1914' ün kanlı savaş yıllarına gelindiğinde Teşkilat-ı Mahsusa, Enver
Paşa'ya, en büyük desteklerinden birini vermiştir. Enver Paşa'nın
düşlerinin gerçekleşmesinde kesin bir araç gözüyle baktığı, Birinci Dünya
Savaşı'nda Almanların yanında savaşa dahil olma düşüncesinin
uygulanmasına, Teşkilat-ı Mahsusa yardımcı olur. Bu konudaki iddiaların
birincisi Almanlarla 3 Ağustos 1914' de İttihat ve Terakki'nin pek çok
önde geleni ve hatta Padişah da atlatılarak bir gizli ittifak anlaşması
imzalanması üzerinedir. Burada da gerekli altyapının teşkilatça sağlandığı
düşünülebilir. Çünkü bu sırada teşkilat Anadolu dışındaki topraklarda
İngilizlere karşı mücadeleye başlamıştır bile. Bu anlaşma, Cemal Paşa'dan
bile saklanmıştır. Anlaşmadan iki gün sonra Teşkilat-ı Mahsusa'ya 5
Ağustos 1914 tarihli Enver Paşa genelgesiyle resmiyet kazandırılmıştır.
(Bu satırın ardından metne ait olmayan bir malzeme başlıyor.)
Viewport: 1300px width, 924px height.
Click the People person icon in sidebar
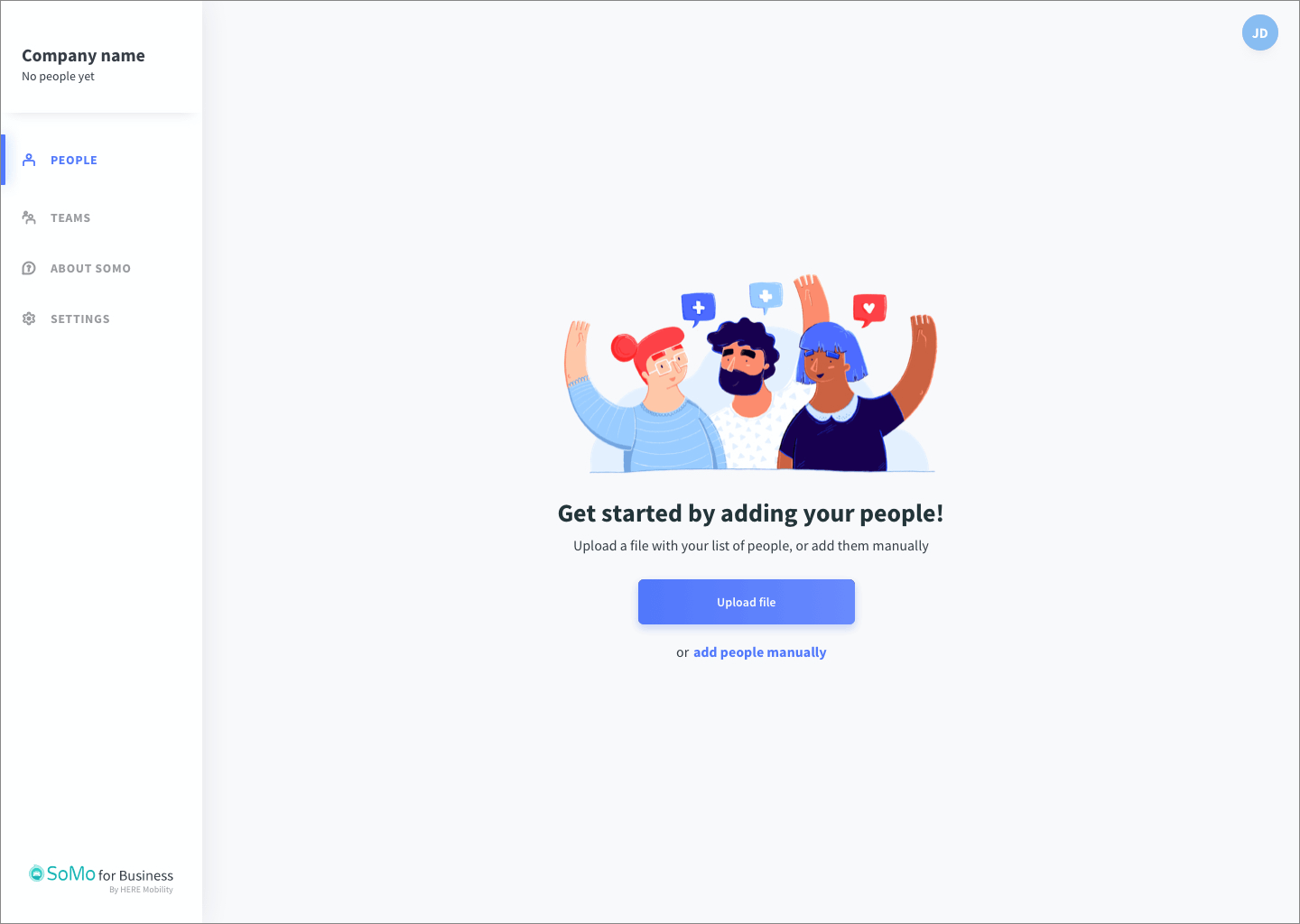29,160
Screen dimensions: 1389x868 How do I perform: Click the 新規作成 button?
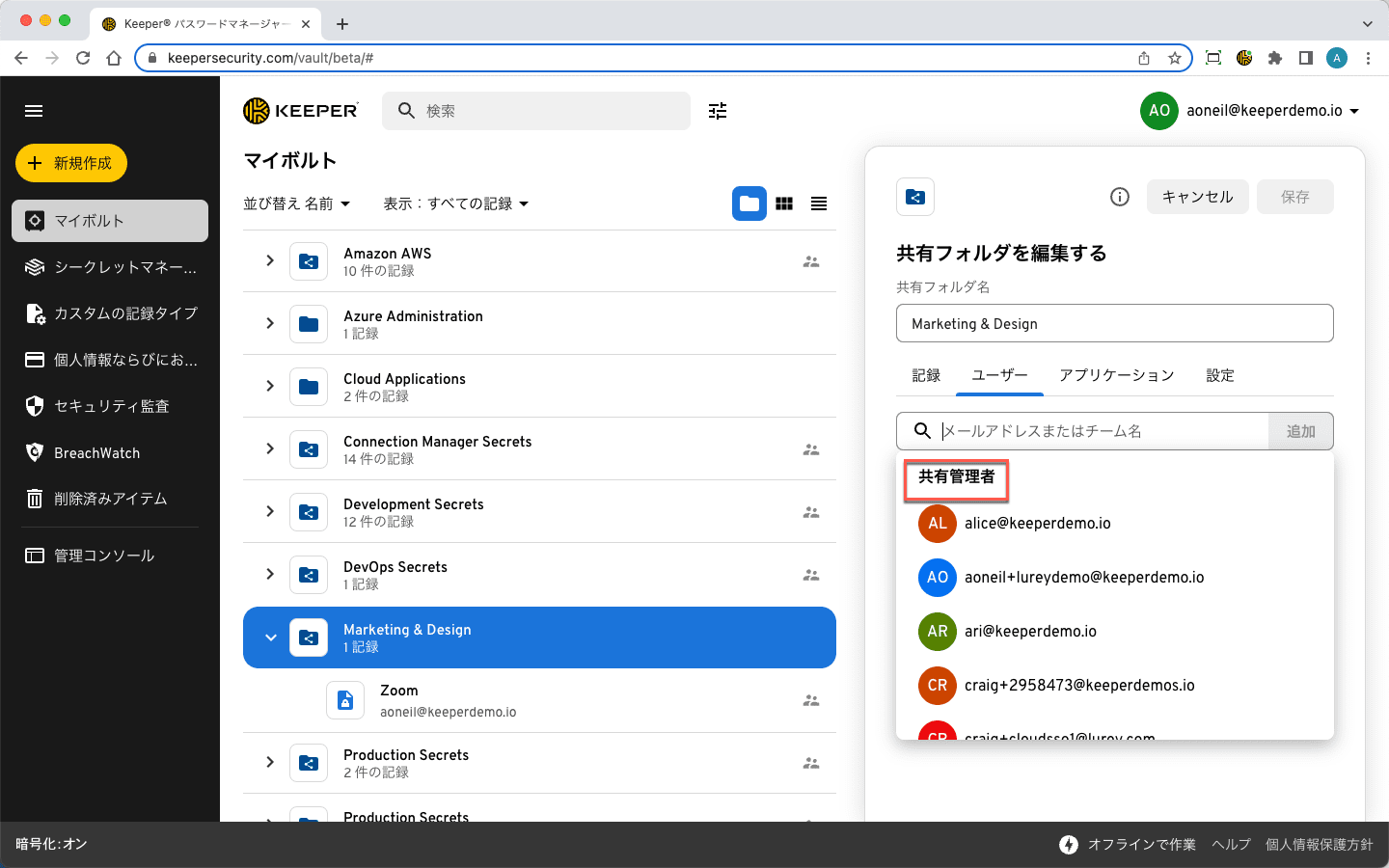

Enver Paşa'dan gelen direktifler aynen uygulanır.
ENVER PAŞA'NIN OĞULLARI: GOBEN VE BRESLAU
Almanların İngiliz kontrolündeki Akdeniz'de sıkışan ve Çanakkale Boğazı'na
yaklaşan iki gemisi Goben ve Breslau Enver Paşa'nın kabineye danışmadan
verdiği emirle, boğazlara kabul edilir ve Osmanlı topçusunun korumasına
alınır. 11 Ağustos 1914 günü Enver Paşa, Bakanlar Kurulu'na olayı "Bir
oğlumuz dünyaya geldi !" diyerek duyurur. İngilizler önde, Fransızlar
arkada telaşla durumu kınarlar. Hükümet, İngilizlerin parasını almalarına
karşın, kendi tersanelerinde yapılırken Churchill'in baskısıyla el
koydukları Sultan Osman ve Reşadiye adlı iki Türk gemisine karşılık,
Almanlar dan bu iki geminin alındığını, birinin adının Yavuz, diğerinin
ise Midilli olduğunu telaşlı İngiliz ve Fransız Büyükelçilerine iletir.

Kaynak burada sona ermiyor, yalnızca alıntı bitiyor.